## PROBLEMS TO SOLVE
1. In the article on the "For a greener NHS" campaign, which health conditions are named as linked to air pollution? List them all.
2. How would you put this sentence from the article on the "For a greener NHS" campaign into Spanish: "The NHS will take several steps over the course of 2020 to tackle air pollution and climate change."
3. Answer these questions from the article on the "For a greener NHS" campaign:
(a) Around how many deaths in the UK each year does air pollution contribute to?
(b) How many staff is the NHS mobilizing to take action?
(c) Who chairs the new NHS Net Zero Expert Panel?

## PAGE EXTRACT
=== Begin Enclosure ===

The “For a greener NHS” campaign aims to tackle the causes of air pollution and climate change in an effort to prevent illnesses, reduce pressure on emergency wards and save lives.
Air pollution is linked to deadly conditions such as heart diseases, stroke and lung cancer, and contributes to around 36,000 deaths annually in the UK. The causes of air pollution and climate change are also often the same, which is why Britain’s National Health Service (NHS) has announced that it will tackle the climate ‘health emergency’ with its new “For a greener NHS” campaign.
“With almost 700 people dying potentially avoidable deaths due to air pollution every week we are facing a health emergency as well as a climate emergency,” said NHS chief executive Sir Simon Stevens.
“While the NHS is already a world leader in sustainability, as the biggest employer in this country comprising nearly a tenth of the UK economy, we’re both part of the problem and part of the solution,” Stevens added. “That’s why today we are mobilising our 1.3 million staff to take action for a greener NHS, and it’s why we’ll be working with the world’s leading experts to help set a practical, evidence-based and ambitious date for the NHS to reach net zero.”
The NHS will take several steps over the course of 2020 to tackle air pollution and climate change. For example, it will establish an expert panel to make the NHS the world’s first major health service to reach net zero by reducing greenhouse gas emissions in its own supply chain and using technology to avoid redundant outpatient appointments and reduce unnecessary trips to and from the hospital. It will also propose new standards to reduce carbon from buildings while also switching to less polluting anesthetic gases and better asthma inhalers. In addition, the NHS is launching a grassroots campaign to encourage staff and hospitals to cut their impact on people’s health and environment.
“Everyone who works in healthcare has a responsibility to take action on the health emergency posed by climate change, and I encourage all NHS staff to join the campaign to feed in their ideas and help drive this forward,” said Dr. Nick Watts, chair of the new NHS Net Zero Expert Panel.

=== End Enclosure ===

## RAW DATA
=== Begin Enclosure ===

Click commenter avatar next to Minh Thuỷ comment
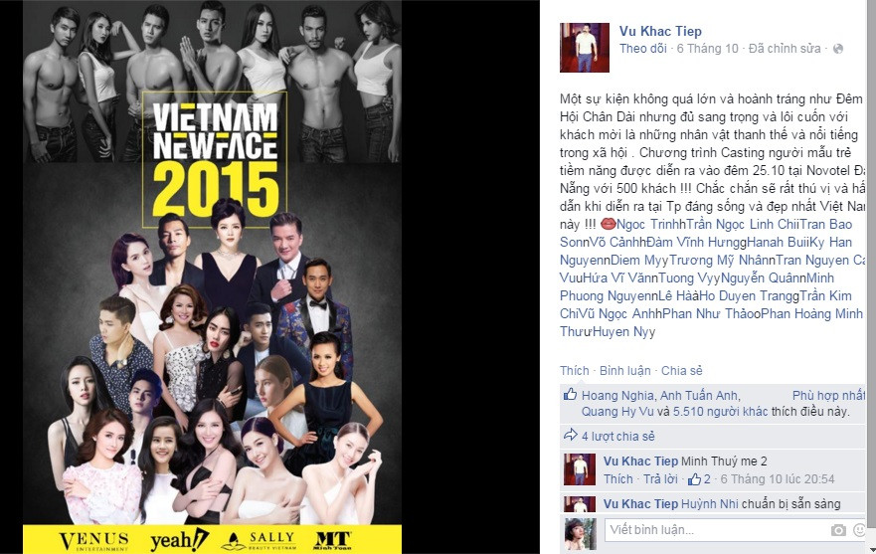 click(580, 469)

=== End Enclosure ===

## SET OF ANSWERS
1.
- Heart diseases
- Stroke
- Lung cancer

2. El NHS tomará varias medidas a lo largo de 2020 para combatir la contaminación del aire y el cambio climático.

3.
(a) Around 36,000
(b) 1.3 million
(c) Dr. Nick Watts